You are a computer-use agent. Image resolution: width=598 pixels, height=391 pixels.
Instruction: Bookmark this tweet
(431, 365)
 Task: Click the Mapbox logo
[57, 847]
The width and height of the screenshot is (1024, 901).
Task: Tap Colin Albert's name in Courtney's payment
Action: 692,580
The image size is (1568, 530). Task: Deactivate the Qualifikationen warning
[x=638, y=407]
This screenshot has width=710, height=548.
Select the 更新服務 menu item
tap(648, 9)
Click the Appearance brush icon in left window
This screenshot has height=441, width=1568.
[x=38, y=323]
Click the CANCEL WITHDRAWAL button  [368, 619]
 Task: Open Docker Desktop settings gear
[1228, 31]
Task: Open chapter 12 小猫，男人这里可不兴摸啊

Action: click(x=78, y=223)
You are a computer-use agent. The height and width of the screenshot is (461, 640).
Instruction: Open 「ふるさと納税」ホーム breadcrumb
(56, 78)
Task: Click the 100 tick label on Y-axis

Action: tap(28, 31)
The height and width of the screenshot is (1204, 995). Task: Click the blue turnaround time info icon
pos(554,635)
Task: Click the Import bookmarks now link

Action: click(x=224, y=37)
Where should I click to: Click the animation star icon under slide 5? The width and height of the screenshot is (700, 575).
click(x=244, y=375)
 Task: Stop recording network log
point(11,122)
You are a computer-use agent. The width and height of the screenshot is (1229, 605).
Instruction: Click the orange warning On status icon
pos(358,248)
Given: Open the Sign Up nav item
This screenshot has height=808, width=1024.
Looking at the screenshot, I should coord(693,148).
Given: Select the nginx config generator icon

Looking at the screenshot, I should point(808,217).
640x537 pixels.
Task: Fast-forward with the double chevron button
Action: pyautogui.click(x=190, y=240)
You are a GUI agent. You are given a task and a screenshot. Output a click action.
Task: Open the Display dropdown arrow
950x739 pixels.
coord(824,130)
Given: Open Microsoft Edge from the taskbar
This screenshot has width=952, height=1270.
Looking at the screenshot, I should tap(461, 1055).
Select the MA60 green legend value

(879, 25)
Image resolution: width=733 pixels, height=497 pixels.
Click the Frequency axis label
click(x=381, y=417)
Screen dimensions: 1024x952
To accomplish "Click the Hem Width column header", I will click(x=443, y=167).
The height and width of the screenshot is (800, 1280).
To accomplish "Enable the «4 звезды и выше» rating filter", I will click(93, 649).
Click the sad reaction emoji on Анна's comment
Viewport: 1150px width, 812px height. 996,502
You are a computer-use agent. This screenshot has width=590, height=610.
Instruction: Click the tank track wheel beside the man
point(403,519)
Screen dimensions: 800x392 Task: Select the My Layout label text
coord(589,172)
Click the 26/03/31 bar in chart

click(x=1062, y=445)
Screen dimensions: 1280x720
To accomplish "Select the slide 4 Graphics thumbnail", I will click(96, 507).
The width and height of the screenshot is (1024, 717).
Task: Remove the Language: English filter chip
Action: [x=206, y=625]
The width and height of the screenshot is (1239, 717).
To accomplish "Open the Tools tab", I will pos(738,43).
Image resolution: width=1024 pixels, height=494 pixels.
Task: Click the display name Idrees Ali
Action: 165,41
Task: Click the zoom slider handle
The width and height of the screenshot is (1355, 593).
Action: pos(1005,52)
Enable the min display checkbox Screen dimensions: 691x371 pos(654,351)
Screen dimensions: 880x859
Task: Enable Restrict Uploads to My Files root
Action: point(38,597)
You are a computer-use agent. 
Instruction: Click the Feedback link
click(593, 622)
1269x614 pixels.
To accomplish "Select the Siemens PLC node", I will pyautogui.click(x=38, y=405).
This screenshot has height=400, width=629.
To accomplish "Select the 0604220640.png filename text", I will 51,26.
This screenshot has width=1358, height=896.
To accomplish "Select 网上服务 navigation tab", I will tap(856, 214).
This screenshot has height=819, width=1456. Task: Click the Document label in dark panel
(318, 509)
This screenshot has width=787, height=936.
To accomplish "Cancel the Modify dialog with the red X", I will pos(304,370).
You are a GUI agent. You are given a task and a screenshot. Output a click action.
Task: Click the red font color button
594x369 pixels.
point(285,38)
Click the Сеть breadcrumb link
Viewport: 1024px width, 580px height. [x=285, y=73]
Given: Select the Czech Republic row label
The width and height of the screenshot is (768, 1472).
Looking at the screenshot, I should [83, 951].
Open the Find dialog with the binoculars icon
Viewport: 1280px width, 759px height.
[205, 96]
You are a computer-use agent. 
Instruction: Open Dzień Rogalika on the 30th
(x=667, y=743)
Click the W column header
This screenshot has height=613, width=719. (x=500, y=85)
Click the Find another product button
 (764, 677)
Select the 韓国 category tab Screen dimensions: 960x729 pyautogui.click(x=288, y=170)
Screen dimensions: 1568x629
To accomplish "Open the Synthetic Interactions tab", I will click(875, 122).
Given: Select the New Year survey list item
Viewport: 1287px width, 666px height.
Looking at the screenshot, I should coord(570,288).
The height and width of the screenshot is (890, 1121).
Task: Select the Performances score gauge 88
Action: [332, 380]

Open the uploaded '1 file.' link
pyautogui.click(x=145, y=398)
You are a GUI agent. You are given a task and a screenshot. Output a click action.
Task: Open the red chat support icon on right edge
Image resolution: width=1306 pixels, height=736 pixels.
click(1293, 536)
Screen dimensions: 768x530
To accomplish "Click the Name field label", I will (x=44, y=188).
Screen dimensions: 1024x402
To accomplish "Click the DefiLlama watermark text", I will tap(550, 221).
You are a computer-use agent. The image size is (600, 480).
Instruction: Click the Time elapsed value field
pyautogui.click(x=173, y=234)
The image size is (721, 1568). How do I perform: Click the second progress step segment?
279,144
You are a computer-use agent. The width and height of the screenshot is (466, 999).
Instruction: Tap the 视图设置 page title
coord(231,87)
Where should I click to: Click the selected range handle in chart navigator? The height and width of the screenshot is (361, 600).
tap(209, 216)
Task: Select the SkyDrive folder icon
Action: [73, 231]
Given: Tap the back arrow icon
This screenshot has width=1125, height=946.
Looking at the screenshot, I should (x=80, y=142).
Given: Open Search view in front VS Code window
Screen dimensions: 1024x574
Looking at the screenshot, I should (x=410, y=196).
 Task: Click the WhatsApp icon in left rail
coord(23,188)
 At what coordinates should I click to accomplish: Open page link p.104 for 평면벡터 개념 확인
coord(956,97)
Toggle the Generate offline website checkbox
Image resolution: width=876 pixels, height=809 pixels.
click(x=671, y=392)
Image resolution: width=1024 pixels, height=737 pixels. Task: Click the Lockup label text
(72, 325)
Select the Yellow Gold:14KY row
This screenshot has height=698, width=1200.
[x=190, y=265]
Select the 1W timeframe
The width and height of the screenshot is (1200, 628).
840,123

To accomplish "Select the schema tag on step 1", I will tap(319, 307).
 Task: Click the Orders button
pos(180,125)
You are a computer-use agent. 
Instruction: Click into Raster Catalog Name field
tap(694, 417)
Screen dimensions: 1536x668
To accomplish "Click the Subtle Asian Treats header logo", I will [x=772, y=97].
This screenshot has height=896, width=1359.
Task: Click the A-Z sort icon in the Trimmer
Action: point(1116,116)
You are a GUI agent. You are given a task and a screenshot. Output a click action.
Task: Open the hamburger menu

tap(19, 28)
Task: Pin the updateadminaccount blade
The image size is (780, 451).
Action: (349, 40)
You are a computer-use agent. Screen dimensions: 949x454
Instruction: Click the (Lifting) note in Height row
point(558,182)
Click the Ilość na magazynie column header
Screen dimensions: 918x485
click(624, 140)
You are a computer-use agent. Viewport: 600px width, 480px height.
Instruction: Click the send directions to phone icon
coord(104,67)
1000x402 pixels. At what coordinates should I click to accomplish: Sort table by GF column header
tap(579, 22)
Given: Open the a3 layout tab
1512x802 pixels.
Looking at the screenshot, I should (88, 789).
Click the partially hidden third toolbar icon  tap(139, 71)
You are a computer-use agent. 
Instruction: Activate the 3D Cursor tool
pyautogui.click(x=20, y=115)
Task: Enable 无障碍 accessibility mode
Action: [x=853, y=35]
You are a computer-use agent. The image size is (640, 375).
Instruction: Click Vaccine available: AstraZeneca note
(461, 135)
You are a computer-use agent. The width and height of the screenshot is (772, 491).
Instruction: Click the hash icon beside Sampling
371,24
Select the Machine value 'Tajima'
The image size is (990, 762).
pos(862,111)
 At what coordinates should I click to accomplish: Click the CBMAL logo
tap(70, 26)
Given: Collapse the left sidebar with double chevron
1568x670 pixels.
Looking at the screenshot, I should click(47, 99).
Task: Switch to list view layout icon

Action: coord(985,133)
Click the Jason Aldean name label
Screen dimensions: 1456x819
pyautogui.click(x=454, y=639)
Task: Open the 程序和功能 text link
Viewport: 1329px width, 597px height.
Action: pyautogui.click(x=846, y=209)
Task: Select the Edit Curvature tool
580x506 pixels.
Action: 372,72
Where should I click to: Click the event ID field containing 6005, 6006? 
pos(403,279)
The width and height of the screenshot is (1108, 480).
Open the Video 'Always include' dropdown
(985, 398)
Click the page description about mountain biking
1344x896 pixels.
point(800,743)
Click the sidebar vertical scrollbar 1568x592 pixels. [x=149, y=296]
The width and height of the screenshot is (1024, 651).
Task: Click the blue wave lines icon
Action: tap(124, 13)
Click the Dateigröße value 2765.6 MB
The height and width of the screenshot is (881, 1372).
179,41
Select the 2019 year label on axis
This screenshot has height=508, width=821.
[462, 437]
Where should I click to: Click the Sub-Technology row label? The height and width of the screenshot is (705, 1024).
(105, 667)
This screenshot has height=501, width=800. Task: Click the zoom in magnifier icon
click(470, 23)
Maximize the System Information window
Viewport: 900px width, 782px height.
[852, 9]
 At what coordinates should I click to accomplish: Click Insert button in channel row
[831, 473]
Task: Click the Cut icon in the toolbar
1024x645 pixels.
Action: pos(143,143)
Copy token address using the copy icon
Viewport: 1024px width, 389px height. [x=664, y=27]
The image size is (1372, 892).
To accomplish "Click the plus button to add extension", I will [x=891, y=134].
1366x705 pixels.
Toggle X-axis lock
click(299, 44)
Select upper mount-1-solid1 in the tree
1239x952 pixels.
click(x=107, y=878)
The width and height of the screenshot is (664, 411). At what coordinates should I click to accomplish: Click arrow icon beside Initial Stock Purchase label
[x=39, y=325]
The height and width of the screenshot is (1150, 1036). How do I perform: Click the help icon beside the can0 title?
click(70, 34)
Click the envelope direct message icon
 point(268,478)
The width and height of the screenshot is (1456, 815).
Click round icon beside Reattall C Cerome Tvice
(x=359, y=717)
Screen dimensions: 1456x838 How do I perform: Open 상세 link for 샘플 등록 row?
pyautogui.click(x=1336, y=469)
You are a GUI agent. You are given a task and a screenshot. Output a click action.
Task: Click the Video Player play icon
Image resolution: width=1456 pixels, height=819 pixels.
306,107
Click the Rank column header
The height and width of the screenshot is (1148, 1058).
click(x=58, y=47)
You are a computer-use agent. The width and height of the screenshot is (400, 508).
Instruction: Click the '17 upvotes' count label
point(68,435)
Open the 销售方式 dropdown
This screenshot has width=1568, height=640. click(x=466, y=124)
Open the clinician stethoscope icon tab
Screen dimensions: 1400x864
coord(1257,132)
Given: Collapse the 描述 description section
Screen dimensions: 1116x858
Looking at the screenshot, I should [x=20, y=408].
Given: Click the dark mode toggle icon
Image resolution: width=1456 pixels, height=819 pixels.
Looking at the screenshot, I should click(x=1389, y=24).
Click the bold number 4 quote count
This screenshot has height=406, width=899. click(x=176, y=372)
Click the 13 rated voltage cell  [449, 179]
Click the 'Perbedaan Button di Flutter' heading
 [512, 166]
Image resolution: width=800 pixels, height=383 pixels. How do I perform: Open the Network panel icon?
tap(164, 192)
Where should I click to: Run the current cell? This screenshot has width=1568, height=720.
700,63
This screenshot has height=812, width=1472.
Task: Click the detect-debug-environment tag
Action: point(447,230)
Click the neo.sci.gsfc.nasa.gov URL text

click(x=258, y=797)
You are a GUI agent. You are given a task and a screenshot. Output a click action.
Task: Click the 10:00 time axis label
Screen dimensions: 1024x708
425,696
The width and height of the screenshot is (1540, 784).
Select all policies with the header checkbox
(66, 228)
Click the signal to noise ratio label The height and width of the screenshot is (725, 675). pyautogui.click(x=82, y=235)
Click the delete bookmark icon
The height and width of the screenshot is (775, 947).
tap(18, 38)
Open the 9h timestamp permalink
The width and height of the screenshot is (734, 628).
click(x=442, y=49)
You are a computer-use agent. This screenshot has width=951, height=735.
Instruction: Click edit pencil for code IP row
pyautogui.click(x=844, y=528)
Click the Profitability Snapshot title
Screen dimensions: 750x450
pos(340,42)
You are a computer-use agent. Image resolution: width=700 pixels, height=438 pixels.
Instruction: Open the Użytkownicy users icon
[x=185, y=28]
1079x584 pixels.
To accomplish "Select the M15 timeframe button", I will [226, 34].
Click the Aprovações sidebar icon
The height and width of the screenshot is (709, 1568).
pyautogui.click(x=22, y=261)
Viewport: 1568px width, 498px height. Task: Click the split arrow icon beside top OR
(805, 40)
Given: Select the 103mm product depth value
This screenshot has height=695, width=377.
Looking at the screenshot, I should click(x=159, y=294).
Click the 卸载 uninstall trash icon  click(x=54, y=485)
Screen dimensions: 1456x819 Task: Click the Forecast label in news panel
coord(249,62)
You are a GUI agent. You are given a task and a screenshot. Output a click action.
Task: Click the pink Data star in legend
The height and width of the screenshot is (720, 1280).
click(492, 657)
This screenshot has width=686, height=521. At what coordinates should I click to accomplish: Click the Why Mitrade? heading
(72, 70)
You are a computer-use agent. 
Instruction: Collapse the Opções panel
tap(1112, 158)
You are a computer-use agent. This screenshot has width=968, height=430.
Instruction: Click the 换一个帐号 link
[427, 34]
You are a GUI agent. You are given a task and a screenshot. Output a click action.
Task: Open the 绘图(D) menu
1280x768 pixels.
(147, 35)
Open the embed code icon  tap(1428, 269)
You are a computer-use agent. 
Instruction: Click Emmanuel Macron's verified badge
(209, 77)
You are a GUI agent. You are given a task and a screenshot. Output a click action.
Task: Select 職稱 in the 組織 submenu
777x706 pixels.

※ ※ ※

▸ **TASK DESCRIPTION**:
Render the listing as a numbered list, starting with its first line and going on through the line with "tap(648, 9)". Leave out any blank lines.

▸ **EXPECTED ANSWER**:
1. You are a computer-use agent. Image resolution: width=598 pixels, height=391 pixels.
2. Instruction: Bookmark this tweet
3. (431, 365)
4.  Task: Click the Mapbox logo
5. [57, 847]
6. The width and height of the screenshot is (1024, 901).
7. Task: Tap Colin Albert's name in Courtney's payment
8. Action: 692,580
9. The image size is (1568, 530). Task: Deactivate the Qualifikationen warning
10. [x=638, y=407]
11. This screenshot has width=710, height=548.
12. Select the 更新服務 menu item
13. tap(648, 9)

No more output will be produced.